With clean energy on the front burner this week as China's President Hu Jintao visits Washington, D.C., there has been a slew of positive news crossing the wires for equipment providers. As solar and wind manufacturers duke it out for lower costs, the biggest winners may be those providing equipment to manufacturers.
More than just wind turbines
American Superconductor (Nasdaq: AMSC ) recently announced additional orders for its D-VAR grid interconnection product in the United Kingdom. The company is known for the electronics and technology that powers wind turbines made in China, but the company is expanding its reach in the supply chain. AMSC is proving to be more than the one-trick pony investors thought it was, but the market has been too nervous to jump in so far.
Making solar affordable
GT Solar (Nasdaq: SOLR ) announced its newest ingot growth system, the DSS 650, this week. The company supplies equipment to the solar industry, and as manufacturers grow at a rapid pace, its products are seeing higher demand. Trina Solar (NYSE: TSL ) recently ordered $23.8 million worth of ingot growth systems, and GT Solar just received a $33.3 million order for sapphire crystallization furnaces from Korea based OCI.
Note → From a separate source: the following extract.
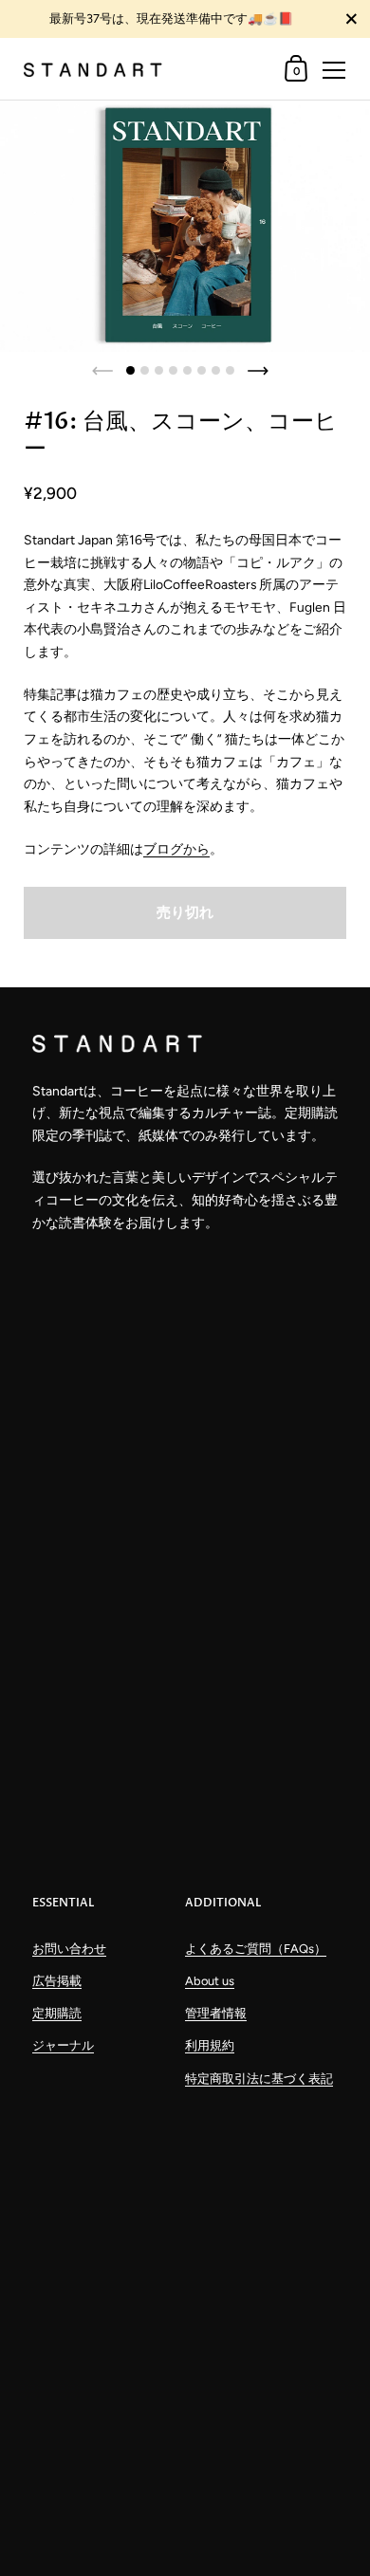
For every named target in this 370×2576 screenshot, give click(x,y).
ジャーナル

The market isn't rewarding GT Solar's potential with a ridiculously low 8.7 forward price/earnings ratio. With $279 million in cash and no long-term, debt the market has left this stock out to dry.
Fuel cells, the forgotten technology
FuelCell Energy (Nasdaq: FCEL ) also got a boost this week when the South Korean Ministry of Knowledge Economy announced a funding mechanism for new and renewable power sources. The government's last feed-in tariff program had a 50 MW limit, but this new program has a goal of installing 7 GW of new and renewable power plants by 2022.
Fuel cells are a forgotten technology, with wind and solar capturing most of the headlines, but FuelCell's products can use a variety of fuel sources and are extremely efficient.
Equipment suppliers may not get the same press as their manufacturing counterparts, but they look to be in a sweet spot as demand for alternative energies grows.